Could you replace "header bar" with "banner" throughout the part of the records that opens with the line containing "Tap the church cross icon coord(310,126)" and runs through the end of the records, then give that part back otherwise unchanged and without the pictures?

(Extracted records)
..............................

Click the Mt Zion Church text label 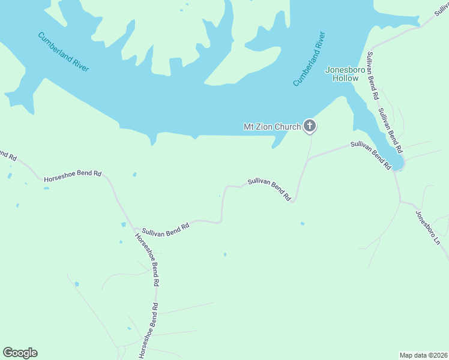coord(271,127)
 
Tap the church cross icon coord(310,126)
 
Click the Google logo coord(20,353)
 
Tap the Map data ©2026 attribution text coord(423,355)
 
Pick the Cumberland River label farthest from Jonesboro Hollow coord(64,52)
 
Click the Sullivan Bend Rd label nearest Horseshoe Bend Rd coord(166,229)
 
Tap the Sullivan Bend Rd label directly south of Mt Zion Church coord(270,189)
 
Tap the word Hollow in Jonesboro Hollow coord(346,78)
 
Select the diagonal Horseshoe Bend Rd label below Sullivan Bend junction coord(147,257)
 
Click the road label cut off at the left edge coord(7,155)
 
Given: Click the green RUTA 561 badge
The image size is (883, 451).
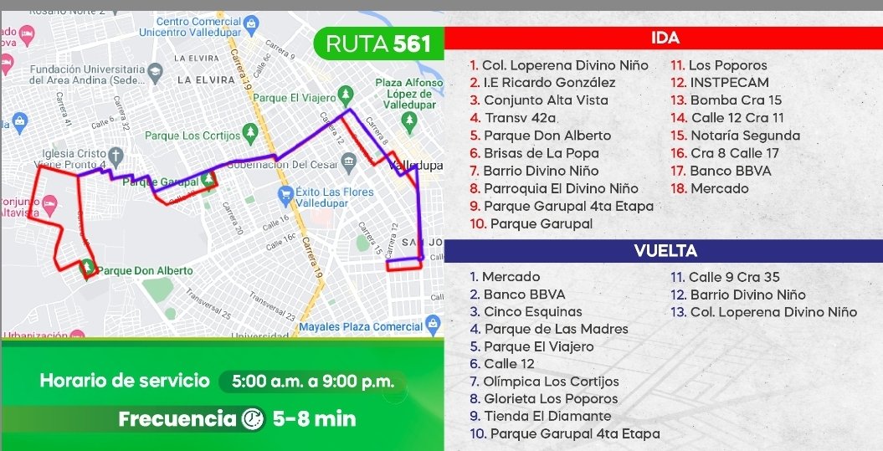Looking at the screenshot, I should coord(377,44).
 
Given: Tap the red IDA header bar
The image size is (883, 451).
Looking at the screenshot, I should coord(663,38).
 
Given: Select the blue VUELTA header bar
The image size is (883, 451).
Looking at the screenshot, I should coord(663,251).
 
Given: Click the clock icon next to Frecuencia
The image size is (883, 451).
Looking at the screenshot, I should coord(252,418).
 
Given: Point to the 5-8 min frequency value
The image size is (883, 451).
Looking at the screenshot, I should coord(315,418).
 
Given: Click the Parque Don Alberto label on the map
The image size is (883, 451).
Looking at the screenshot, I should coord(145,271).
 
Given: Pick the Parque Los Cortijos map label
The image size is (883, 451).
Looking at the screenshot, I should coord(192,136).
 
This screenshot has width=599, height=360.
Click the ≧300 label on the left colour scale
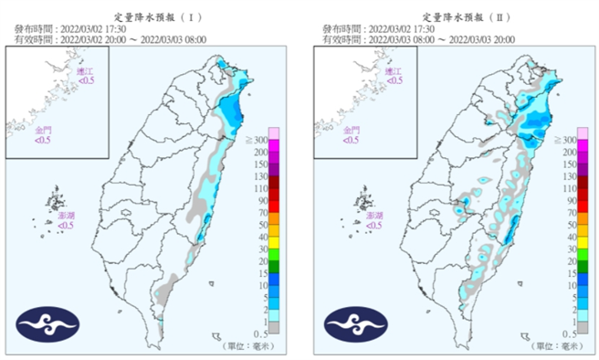pos(257,139)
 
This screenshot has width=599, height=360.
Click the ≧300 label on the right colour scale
pos(564,139)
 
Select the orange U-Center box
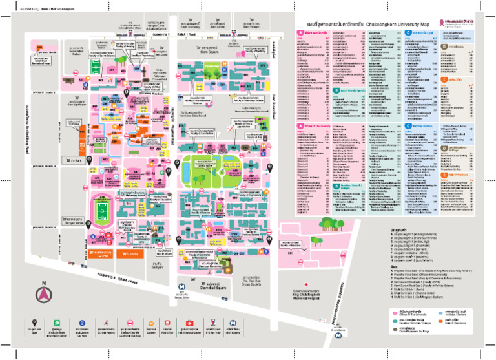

..............................

-- Result for this task --
Tap the church cross icon coord(310,126)
 
Click the Google logo coord(20,353)
 
Tap the Map data ©2026 attribution text coord(423,355)
 
Pick the Cumberland River label farthest from Jonesboro Hollow coord(64,52)
 
Click the Sullivan Bend Rd label nearest Horseshoe Bend Rd coord(166,229)
 
Tap the Sullivan Bend Rd label directly south of Mt Zion Church coord(270,189)
 
Tap the word Hollow in Jonesboro Hollow coord(346,78)
 
Select the diagonal Horseshoe Bend Rd label below Sullivan Bend junction coord(147,257)
 
Click the road label cut off at the left edge coord(7,155)
 
Given: Click the green RUTA 561 badge
The image size is (883, 451).
Looking at the screenshot, I should coord(377,44).
 
Given: Tap the red IDA banner
The image size is (883, 451).
Looking at the screenshot, I should coord(663,38).
 
Given: Select the blue VUELTA banner
The image size is (883, 451).
Looking at the screenshot, I should coord(663,251).
 
Given: Click the clock icon next to Frecuencia
The image size is (883, 451).
Looking at the screenshot, I should coord(252,418).
 
Given: Point to the 5-8 min frequency value
The image size is (883, 451).
Looking at the screenshot, I should coord(315,418).
 
Given: Click the Parque Don Alberto label on the map
The image size is (883, 451).
Looking at the screenshot, I should coord(145,271).
 
Given: Pick the Parque Los Cortijos map label
The image size is (883, 451).
Looking at the screenshot, I should coord(192,136).
 
This screenshot has width=599, height=360.
Click the ≧300 label on the left colour scale
pos(257,139)
 
This screenshot has width=599, height=360.
Click the ≧300 label on the right colour scale
pos(564,139)
 
Select the orange U-Center box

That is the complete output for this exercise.